# Activity:
Please write what comes next in the news report about threats to the U.S. consulate in Benghazi, starting after its last sentence.

*** Document extract ***

Eli Lake
Jihadists twice set off explosives at the consulate prior to the incident that killed Ambassador Chris Stevens, and announced threats on Facebook about escalating attacks on Western targets in the run-up to the 9/11 anniversary, according to whistleblowers reaching out to House Republicans.
In the five months leading up to this year’s 9/11 anniversary, there were two bombings on the U.S. consulate in Benghazi
and increasing threats to and attacks on the Libyan nationals hired to
provide security at the U.S. missions in Tripoli and Benghazi.
Details
on these alleged incidents stem in part from the testimony of a handful
of whistleblowers who approached the House Committee on Oversight and
Government Reform in the days and weeks following the attack on the
Benghazi consulate. The incidents are disclosed in a letter to be sent
Tuesday to Hillary Clinton from Rep. Darrell Issa,
the chairman of the House Committee on Oversight and Government Reform,
and Rep. Jason Chaffetz, the chairman of the oversight committee’s
subcommittee that deals with national security.
The State Department did not offer comment on the record last night.
The
new information disclosed in the letter obtained by The Daily Beast
strongly suggests the U.S. consulate in Benghazi and the late Ambassador Chris Stevens
were known by U.S. security personnel to be targets for terrorists.
Indeed, the terrorists made their threats openly on Facebook.

*** Dataset excerpts ***

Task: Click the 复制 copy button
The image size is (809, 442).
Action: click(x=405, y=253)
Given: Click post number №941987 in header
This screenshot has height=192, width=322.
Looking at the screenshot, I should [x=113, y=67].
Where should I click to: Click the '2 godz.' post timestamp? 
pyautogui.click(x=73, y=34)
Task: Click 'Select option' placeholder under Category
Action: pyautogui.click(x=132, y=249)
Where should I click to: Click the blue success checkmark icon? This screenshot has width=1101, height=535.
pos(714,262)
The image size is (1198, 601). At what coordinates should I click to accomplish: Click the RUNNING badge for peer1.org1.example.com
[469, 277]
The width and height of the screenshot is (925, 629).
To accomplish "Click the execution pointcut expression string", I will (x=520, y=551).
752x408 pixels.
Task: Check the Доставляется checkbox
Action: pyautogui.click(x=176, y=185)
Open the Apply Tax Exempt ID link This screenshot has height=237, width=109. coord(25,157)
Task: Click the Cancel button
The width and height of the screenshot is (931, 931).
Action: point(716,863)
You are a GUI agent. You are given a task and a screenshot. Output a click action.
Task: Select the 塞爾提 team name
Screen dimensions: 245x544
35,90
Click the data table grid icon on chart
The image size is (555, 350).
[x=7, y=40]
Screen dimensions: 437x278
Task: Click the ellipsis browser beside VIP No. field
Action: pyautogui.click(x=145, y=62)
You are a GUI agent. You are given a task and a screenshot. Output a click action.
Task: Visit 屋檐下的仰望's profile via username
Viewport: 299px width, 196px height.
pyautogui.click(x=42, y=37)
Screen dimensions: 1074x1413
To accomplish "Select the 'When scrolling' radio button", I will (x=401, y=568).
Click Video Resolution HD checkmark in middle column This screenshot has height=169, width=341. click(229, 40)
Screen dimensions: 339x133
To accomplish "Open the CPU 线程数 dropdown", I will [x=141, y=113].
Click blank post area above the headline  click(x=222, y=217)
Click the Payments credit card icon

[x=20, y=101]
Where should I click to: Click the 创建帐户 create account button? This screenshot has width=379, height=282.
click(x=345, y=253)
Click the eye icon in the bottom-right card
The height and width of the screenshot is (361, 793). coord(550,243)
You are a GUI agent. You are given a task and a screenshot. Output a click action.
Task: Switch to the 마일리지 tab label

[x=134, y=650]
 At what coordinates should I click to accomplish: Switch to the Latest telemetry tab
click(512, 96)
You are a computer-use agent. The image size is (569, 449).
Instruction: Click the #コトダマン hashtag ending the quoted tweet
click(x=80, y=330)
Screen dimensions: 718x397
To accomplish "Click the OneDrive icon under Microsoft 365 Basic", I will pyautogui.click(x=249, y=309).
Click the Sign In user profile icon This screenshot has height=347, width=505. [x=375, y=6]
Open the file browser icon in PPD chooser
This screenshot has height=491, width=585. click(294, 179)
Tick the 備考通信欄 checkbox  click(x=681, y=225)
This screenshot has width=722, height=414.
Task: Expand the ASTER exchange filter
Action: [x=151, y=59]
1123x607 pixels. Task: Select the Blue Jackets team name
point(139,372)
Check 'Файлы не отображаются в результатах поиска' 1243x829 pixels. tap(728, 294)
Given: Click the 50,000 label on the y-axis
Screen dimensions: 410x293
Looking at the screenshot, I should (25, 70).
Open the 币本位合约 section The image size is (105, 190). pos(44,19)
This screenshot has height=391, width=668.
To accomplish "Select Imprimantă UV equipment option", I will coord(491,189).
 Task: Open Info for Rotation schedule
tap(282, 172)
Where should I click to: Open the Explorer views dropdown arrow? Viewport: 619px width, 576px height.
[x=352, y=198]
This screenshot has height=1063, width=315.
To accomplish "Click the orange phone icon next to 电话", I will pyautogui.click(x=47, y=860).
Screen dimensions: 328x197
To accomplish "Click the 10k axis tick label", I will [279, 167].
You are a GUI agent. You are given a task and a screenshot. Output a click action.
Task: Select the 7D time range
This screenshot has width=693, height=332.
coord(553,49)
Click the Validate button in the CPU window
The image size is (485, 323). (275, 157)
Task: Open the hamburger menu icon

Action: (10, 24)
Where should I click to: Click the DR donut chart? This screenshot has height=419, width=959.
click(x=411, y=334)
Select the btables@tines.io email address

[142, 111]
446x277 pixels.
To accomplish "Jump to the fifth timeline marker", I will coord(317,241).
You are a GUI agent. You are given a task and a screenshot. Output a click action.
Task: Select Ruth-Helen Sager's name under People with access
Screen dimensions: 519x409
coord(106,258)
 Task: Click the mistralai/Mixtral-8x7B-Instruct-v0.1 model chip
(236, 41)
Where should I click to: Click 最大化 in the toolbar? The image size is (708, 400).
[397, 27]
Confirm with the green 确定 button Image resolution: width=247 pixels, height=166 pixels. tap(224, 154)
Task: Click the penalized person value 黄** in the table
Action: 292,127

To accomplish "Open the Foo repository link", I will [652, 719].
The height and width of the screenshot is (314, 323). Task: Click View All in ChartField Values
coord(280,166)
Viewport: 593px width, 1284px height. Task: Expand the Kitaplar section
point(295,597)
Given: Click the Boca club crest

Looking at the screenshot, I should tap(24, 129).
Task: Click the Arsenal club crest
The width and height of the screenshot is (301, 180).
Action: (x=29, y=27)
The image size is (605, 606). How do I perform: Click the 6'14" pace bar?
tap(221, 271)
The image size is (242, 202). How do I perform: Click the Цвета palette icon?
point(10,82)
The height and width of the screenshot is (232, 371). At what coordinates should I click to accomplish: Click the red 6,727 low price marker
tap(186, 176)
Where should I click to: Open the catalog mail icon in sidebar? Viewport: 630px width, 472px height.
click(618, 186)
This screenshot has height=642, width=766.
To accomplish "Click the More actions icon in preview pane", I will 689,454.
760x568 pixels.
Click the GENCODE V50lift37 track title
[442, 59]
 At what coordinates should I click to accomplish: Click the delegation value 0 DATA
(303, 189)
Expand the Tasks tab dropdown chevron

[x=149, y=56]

***

# Output below:
For
example, following a May 22 early-morning attack on a facility that
housed the International Committee on the Red Cross, a Facebook page
claimed responsibility, and said the attack was a warning and a “message
for the Americans disturbing the skies over Derna.” That reference was
likely to American surveillance drones over a city that provided
fighters to al Qaeda in Iraq in the last decade.
In
June a Facebook page associated with militants linked to the late
Libyan dictator Muammar Gaddafi posted a threat to Stevens based on the
route he took for his morning jog. The Facebook page also posted a
picture of Stevens. The letter to Clinton notes that “after stopping
these morning runs for about a week, the Ambassador resumed them.”
A
senior State Department official contacted for this story said the
ambassador was “not reckless” with his own security or that of his
staff. But this official also acknowledged that the ambassador was “an
old-school diplomat” and strongly desired to have as few barriers
between himself and the Libyan people.
The
letter also discloses for the first time a bombing at the U.S.
consulate that occurred on April 6, 2012. It says that on that day, two
former security guards for the consulate in Benghazi threw homemade
improvised explosives over the consulate fence. That incident resulted
in no casualties. The Wall Street Journal first reported last
month that on June 6 militants detonated an explosive at the perimeter
gate of the consulate, blowing a hole through the barrier. The letter to
Clinton quotes one source who described the crater as “big enough for
forty men to go through.”
Obama
administration officials have said there was no specific intelligence
predicting the 9/11 anniversary assault on the U.S. consulate in
Benghazi. A senior State Department official acknowledged that there
were five serious attacks on Western targets since the spring in the
lead-up to the attack on the 9/11 anniversary. Speaking of the June 6
attack at the consulate’s perimeter gate, this official said, “The IED
attack caused no loss of life and no injury. The wall acted as designed.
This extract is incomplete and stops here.